- **Assignment**:
Leaving out the pictures, output the lines from the one that contains "You are a computer-use agent. 532x399 pixels." through the end of the material, exactly as they stand.

* * *

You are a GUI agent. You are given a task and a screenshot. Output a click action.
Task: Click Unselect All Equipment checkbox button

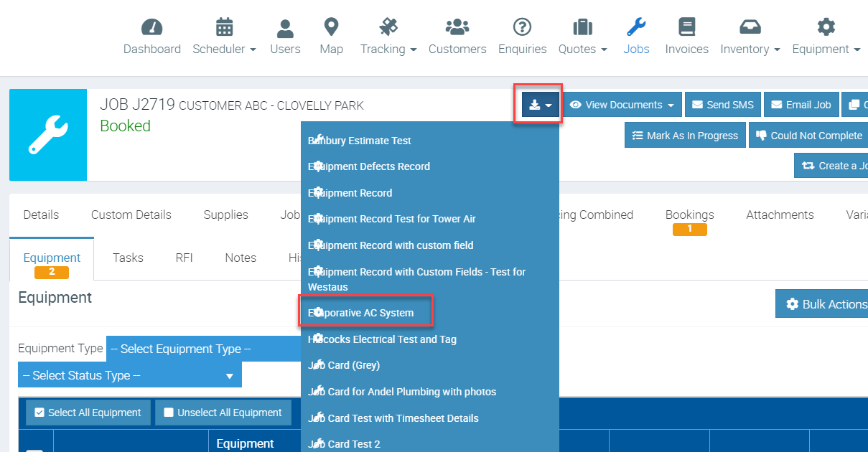coord(223,413)
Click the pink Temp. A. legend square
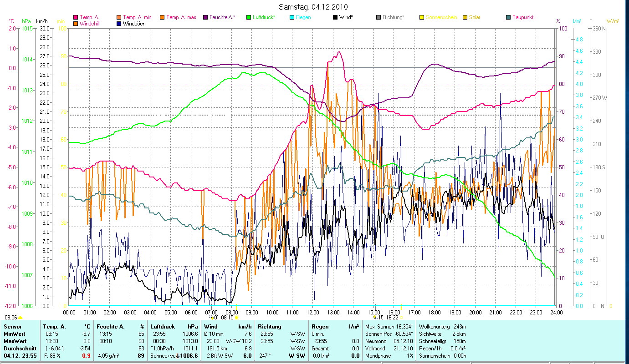Image resolution: width=629 pixels, height=364 pixels. [75, 18]

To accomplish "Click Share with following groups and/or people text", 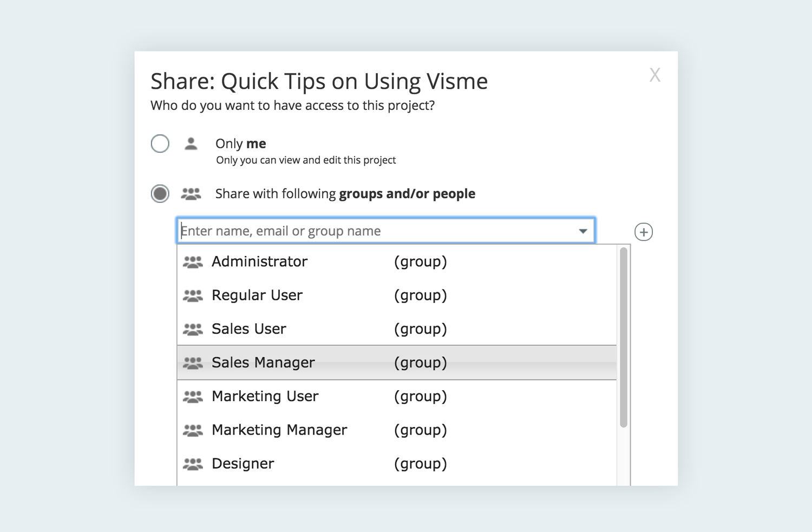I will click(x=345, y=194).
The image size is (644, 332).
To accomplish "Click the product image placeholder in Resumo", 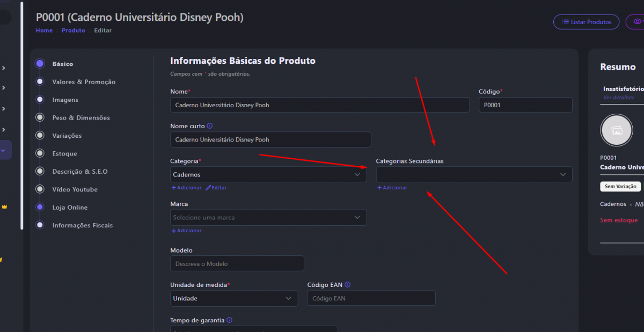I will tap(617, 130).
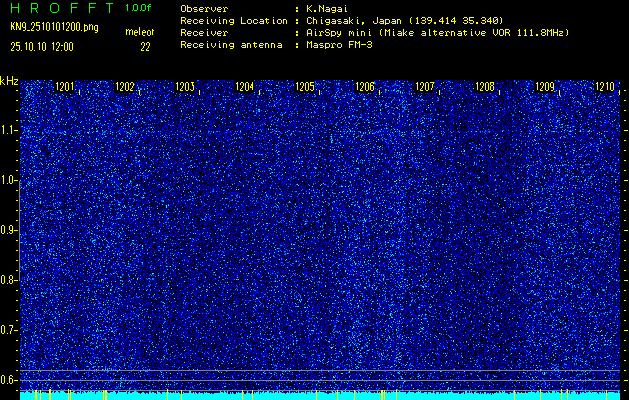Click the 1.1 frequency axis label
This screenshot has height=400, width=629.
click(x=9, y=130)
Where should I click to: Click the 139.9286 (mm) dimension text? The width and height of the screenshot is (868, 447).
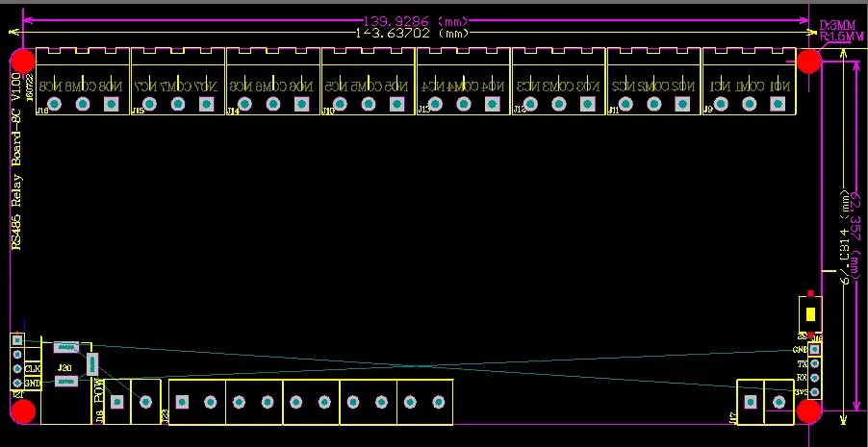[414, 21]
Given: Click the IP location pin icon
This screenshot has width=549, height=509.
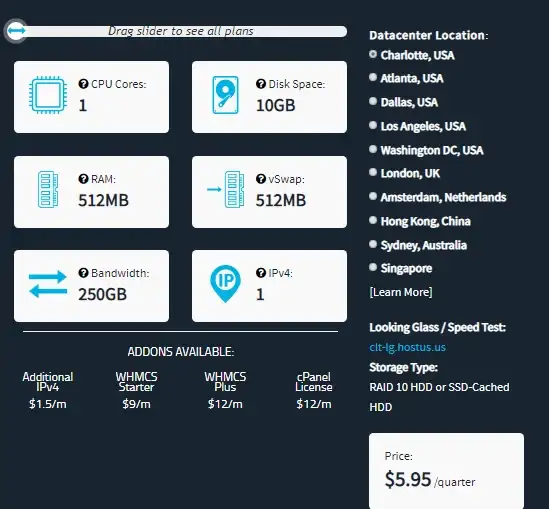Looking at the screenshot, I should point(225,284).
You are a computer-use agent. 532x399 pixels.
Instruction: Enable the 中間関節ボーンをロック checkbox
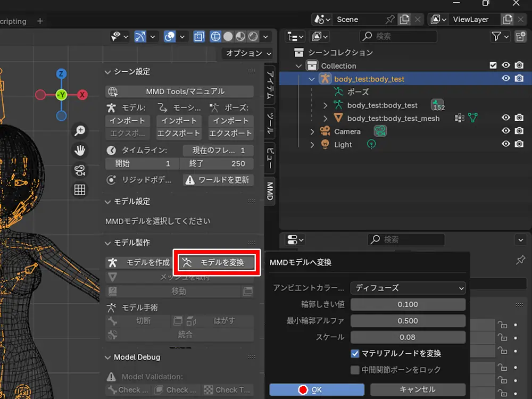pyautogui.click(x=355, y=370)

* * *

- **Result for this exercise**:
You are a computer-use agent. 532x399 pixels.
Instruction: Enable the 中間関節ボーンをロック checkbox
pyautogui.click(x=355, y=370)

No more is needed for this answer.